◆ Kutipan Teks ◆
· · · · · · ·

Baca berita dengan sedikit iklan, klik di sini

Arsip

Udin, Kebebasan Pers, dan Pemberantasan Korupsi

10 November 2014 | 00.00 WIB

Image of Tempo
Perbesar

Baca berita dengan sedikit iklan, klik di sini

Todung Mulya Lubis,
Ketua Umum Ikatan Advokat Indonesia dan anggota International Bar Association

Udin, yang nama lengkapnya Fuad Muhammad Syafruddin, merupakan wartawan biasa, bekerja di sebuah koran lokal, Bernas, yang terbit di Yogyakarta. Dia pun tak melakukan sesuatu yang luar biasa dalam pekerjaan kewartawanannya. Dia, sebagaimana wartawan lainnya, hanya melakukan investigasi dan menulis berita—berita yang menyangkut kepentingan umum.

Salah satu yang mendapat perhatian luas adalah tulisannya tentang pencalonan Bupati Bantul pada 1996, sekitar 18 tahun silam. Investigasi dan berita tentang pencalonan Bupati Bantul menarik bukan hanya karena ada tiga kolonel yang ikut meramaikan bursa pencalonan itu, melainkan juga karena ditengarai ada "invisible hands" yang mempengaruhi pencalonan.

Ditengarai Bupati Bantul Sri Roso Sudarmo melakukan penyuapan kepada Yayasan Dharmais untuk melicinkan jalannya terpilih sebagai Bupati Bantul. Entah apa urusan Yayasan Dharmais dengan pemilihan bupati. Tapi, sebagaimana kita ketahui, Yayasan Dharmais adalah yayasan yang dikelola Soeharto, Presiden Indonesia kala itu.

Belakangan, pada 1999, Sri Roso Sudarmo dihukum 9 bulan penjara karena terbukti bersalah melakukan penyuapan sebesar Rp 1 miliar untuk melicinkan pemilihannya kembali sebagai Bupati Bantul. Berita seputar pencalonan Bupati Bantul dan adanya penyuapan inilah yang membuat Udin harus membayar mahal dengan kematiannya pada 1996. Bukan hanya kematiannya yang menyesakkan dada. Peristiwa menjelang kematiannya juga sebuah perencanaan pembunuhan yang sangat brutal dan melibatkan banyak orang.

Kita tahu, pada zaman Orde Baru yang otoriter seperti saat itu, nyawa manusia bisa menjadi hal yang tak berharga. Udin mengalami nasib tersebut. Dia diintimidasi, diteror, disiksa, lalu dibunuh. Setelah itu, kematiannya direkayasa, agar terlihat seperti pembunuhan karena hubungan asmara. Lalu ada pula pengakuan seorang sopir yang mengaku membunuh Udin, tapi belakangan mengakui ia dipaksa membuat pengakuan semacam itu. Dwi Sumaji alias Iwik, sopir itu, akhirnya divonis bebas.

· · · · · · ·

◆ Baris Data ◆

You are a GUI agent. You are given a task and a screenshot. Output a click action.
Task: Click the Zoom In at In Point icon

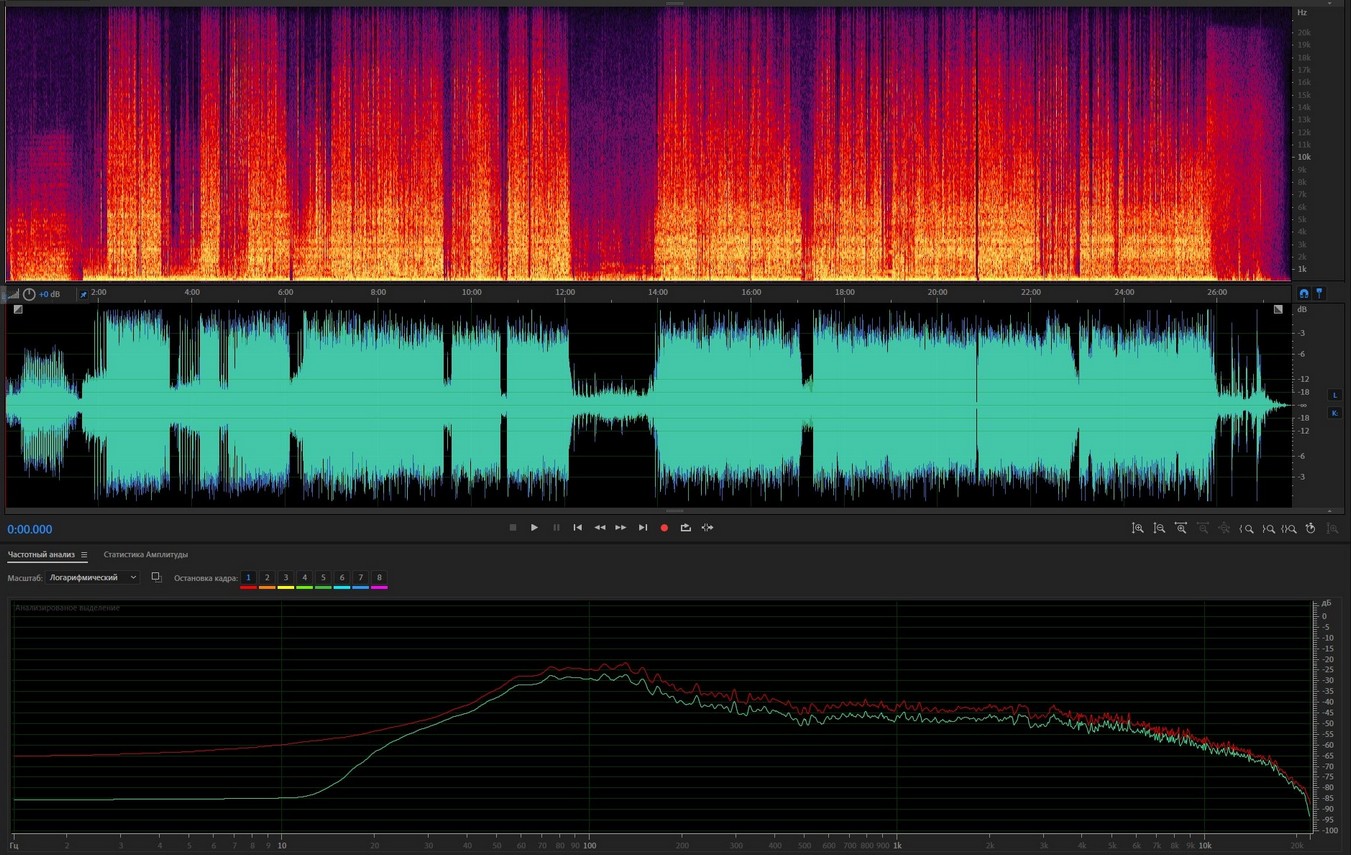tap(1247, 528)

· · · · · · ·

◆ Soal Latihan ◆
1. Ubah paragraf dalam teks tentang Udin yang diawali "Kita tahu, pada zaman Orde Baru" menjadi daftar poin tanpa menghilangkan fakta utamanya.
2. Teruskan teks tentang Udin, dimulai setelah kalimat terakhir yang tercantum.

◆ Jawaban per Soal ◆
1.
- Pada masa Orde Baru yang otoriter, nyawa manusia bisa menjadi hal yang tak berharga.
- Udin diintimidasi, diteror, disiksa, lalu dibunuh.
- Kematiannya direkayasa agar terlihat seperti pembunuhan karena hubungan asmara.
- Seorang sopir, Dwi Sumaji alias Iwik, mengaku membunuh Udin, tetapi belakangan mengakui bahwa ia dipaksa membuat pengakuan itu.
- Iwik akhirnya divonis bebas.

2.
Udin tercatat sudah menulis 89 berita mengenai money politics, dan berita-berita ini menuai kemarahan para penguasa daerah. Pihak kepolisian yang seharusnya membongkar kasus pembunuhan keji ini justru ikut menutupi kasus ini, melakukan obstruction of justice, menghilangkan alat bukti, yakni membuang sampel darah dan catatan harian milik Udin. Maka, sampai detik ini, kasus pembunuhan Udin masih gelap. Kita tak melihat tanda-tanda penyelidikan kasus pembunuhan keji ini akan dilakukan kembali meski presiden republik ini sudah beberapa kali berganti.

SESUNGGUHNYA Udin sedang menjalankan tugas kewartawanannya—seperti yang diamanatkan Undang-Undang Pers. Udin tak bisa dipersalahkan karena menginvestigasi, menulis berita, dan menyebarluaskan gagasannya. Apa yang dilakukan Udin adalah hak asasi yang bukan hanya masuk wilayah kebebasan pers, melainkan juga kebebasan menyatakan pendapat (freedom of speech).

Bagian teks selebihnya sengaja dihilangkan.